Dataset entries

• • • • •

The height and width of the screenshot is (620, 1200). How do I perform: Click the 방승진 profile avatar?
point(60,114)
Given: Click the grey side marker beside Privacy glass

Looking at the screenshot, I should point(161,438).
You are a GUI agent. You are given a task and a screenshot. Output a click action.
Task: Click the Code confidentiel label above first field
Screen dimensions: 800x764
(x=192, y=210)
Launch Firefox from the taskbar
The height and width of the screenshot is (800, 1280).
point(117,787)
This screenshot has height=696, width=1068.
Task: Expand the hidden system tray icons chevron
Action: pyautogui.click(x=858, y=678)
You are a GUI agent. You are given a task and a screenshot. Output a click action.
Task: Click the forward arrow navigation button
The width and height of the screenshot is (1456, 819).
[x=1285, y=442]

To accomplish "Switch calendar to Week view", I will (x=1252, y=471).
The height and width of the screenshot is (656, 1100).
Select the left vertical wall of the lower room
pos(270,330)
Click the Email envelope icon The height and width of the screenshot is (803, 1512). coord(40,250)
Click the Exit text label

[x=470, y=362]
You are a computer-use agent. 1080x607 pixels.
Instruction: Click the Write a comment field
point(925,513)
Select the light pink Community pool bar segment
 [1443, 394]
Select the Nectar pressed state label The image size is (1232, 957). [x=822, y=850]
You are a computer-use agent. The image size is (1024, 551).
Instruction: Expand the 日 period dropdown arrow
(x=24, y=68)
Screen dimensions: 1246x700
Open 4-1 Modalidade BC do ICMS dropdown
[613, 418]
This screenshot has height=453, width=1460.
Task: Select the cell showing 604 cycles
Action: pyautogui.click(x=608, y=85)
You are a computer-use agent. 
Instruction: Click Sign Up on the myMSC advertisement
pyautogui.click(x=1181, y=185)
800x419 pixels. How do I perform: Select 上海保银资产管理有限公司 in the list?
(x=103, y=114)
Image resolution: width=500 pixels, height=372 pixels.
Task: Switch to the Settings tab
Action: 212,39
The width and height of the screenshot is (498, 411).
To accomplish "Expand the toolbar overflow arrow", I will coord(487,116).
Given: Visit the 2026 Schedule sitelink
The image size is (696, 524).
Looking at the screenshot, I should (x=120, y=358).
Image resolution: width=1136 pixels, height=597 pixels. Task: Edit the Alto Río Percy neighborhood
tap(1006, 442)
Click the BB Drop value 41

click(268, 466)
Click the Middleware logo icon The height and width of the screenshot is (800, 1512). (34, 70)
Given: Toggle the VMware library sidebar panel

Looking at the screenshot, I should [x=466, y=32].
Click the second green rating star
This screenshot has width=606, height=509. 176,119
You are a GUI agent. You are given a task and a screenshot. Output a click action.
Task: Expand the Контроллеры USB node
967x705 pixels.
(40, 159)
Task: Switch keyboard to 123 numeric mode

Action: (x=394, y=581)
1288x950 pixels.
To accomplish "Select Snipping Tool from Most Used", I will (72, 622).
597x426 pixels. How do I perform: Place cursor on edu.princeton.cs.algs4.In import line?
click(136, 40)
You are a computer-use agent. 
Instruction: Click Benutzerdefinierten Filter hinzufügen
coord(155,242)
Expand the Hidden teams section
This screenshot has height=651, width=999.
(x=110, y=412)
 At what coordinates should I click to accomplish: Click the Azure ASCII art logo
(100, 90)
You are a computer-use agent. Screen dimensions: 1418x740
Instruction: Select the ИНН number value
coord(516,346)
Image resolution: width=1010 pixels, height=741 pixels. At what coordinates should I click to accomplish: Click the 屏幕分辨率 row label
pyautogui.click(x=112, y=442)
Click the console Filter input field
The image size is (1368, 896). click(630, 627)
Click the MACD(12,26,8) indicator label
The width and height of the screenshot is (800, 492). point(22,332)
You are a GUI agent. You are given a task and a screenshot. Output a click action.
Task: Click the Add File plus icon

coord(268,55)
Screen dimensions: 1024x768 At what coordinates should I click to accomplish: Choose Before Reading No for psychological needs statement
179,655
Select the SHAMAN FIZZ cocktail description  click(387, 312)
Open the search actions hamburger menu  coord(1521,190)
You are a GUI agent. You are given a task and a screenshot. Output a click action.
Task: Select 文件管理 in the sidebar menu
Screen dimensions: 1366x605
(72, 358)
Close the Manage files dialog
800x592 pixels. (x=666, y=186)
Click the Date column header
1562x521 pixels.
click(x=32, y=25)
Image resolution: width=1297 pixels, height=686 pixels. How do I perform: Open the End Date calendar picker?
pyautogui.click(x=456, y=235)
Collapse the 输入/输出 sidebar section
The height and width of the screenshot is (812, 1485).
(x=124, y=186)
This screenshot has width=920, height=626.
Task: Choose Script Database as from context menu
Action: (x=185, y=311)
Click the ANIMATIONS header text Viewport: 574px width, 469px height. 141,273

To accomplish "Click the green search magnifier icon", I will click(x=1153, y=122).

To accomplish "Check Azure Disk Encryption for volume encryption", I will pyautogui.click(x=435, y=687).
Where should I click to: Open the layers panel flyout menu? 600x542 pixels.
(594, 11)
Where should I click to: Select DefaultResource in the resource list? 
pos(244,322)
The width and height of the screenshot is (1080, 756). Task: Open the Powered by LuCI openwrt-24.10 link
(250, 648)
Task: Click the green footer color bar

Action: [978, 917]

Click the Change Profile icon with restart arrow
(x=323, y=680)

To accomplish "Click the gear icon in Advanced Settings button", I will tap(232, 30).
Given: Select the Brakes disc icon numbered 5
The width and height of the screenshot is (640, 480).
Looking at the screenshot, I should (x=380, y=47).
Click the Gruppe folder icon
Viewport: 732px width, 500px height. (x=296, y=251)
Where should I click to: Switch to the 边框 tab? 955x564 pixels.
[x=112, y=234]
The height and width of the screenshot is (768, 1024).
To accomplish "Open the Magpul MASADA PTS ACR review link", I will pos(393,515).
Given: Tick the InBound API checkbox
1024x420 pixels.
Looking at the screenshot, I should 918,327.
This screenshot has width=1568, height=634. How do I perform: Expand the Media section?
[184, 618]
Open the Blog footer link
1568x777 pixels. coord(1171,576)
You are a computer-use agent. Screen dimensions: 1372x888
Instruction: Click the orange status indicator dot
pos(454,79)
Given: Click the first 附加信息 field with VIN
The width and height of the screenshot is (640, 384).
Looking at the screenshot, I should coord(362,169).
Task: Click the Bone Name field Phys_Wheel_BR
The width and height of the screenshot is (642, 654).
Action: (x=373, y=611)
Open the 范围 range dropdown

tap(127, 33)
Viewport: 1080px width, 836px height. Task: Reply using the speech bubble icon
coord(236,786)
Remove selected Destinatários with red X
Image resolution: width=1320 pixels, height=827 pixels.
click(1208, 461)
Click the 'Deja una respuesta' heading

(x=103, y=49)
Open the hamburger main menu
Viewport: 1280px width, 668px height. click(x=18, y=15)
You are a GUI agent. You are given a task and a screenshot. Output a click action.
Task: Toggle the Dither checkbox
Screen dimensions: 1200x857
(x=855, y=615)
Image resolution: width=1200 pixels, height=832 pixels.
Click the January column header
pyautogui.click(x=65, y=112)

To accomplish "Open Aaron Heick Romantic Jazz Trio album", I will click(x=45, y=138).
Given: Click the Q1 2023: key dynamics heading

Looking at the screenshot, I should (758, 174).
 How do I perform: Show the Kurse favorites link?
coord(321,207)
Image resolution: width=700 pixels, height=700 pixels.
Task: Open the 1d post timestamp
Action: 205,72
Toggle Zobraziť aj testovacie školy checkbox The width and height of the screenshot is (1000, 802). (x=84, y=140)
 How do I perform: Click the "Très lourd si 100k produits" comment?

• • • • •

__What this task involves__
Determine the count of lines in the data that contain the string "computer", and reply with that count alone.

__Finished exercise__
6